>> BEGIN TEXT BLOCK

TUM Logo

Implementation of Attribute-Based Encryption in Rust on ARM Cortex M Processors

Implementation of Attribute-Based Encryption in Rust on ARM Cortex M Processors

Supervisor(s): Stefan Hristozov
Status: finished
Topic: Others
Author: Daniel Bücheler
Submission: 2021-04-15
Type of Thesis: Bachelorthesis
Thesis topic in co-operation with the Fraunhofer Institute for Applied and Integrated Security AISEC, Garching

Description

Attribute-Based Encryption (ABE) enforces flexible access control by
allowing implicit specification of intended recipients. Ciphertexts and 
users are described by attributes, and decryption is possible only if they 
match according to a given policy. The flexibility of ABE and expressiveness 
of its policies make it very useful for many scenarios, e.g. encrypted communication 
with multiple addressees, especially if the group of recipients is not predetermined.
Most ABE schemes are constructed with bilinear pairings of ellipticcurves. These
are computationally very expensive, and thus ABE has found limited use
the IoT.

>> END TEXT BLOCK

_WRITTEN REQUEST_
Continue the thesis description about attribute-based encryption on ARM Cortex M processors, starting right after its last sentence.

>> BEGIN RAW DATA

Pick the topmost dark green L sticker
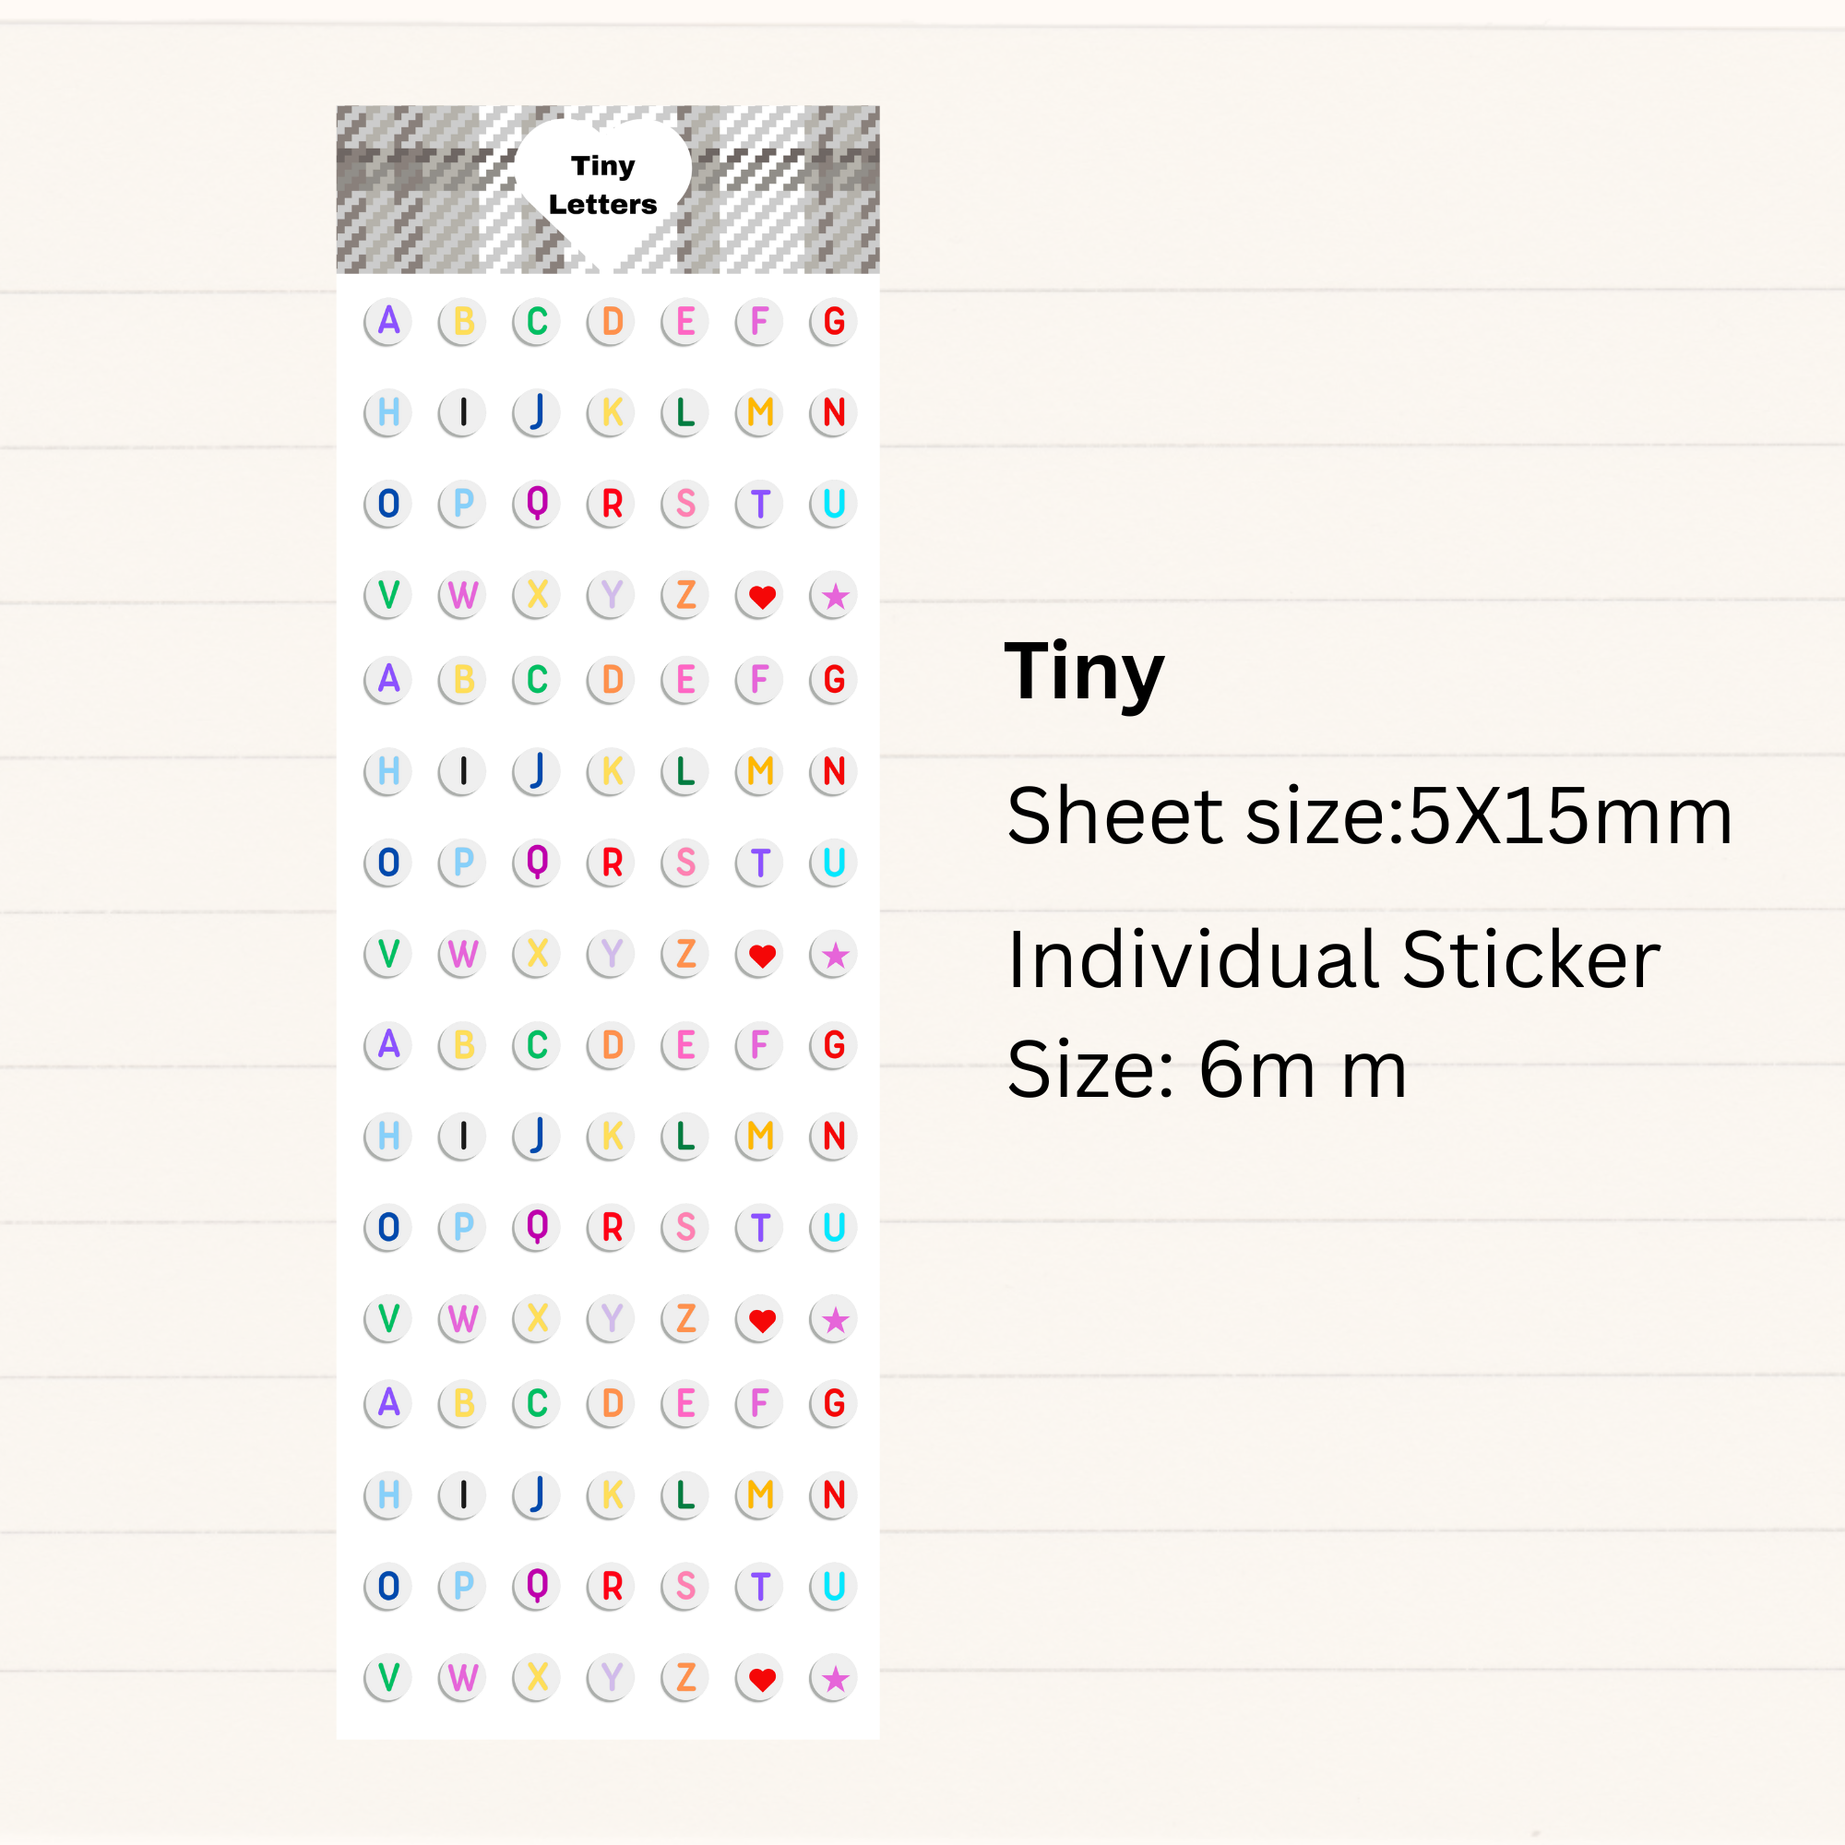 [686, 413]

>> END RAW DATA

_RESPONSE_
This thesis gives an overview of ABE and evaluates its applicability on
ARM Cortex-M4 processors. The runtime, RAM usage and size of the executable are
evaluated on a SoC with a 64 MHz Cortex-M4 CPU and 256 KB RAM. Two Key-Policy ABE schemes
are implemented in a library for embedded systems; one of the schemes is a pairing-
free scheme. While the security of pairing-based schemes is better, the pairing-free
scheme provides significantly better performance. Encryption is much slower with the
pairing-based scheme, but feasible with both schemes if if a delay of a few seconds is
acceptable and the number of attributes is not too large. Decryption is only practical
with the pairing-free scheme.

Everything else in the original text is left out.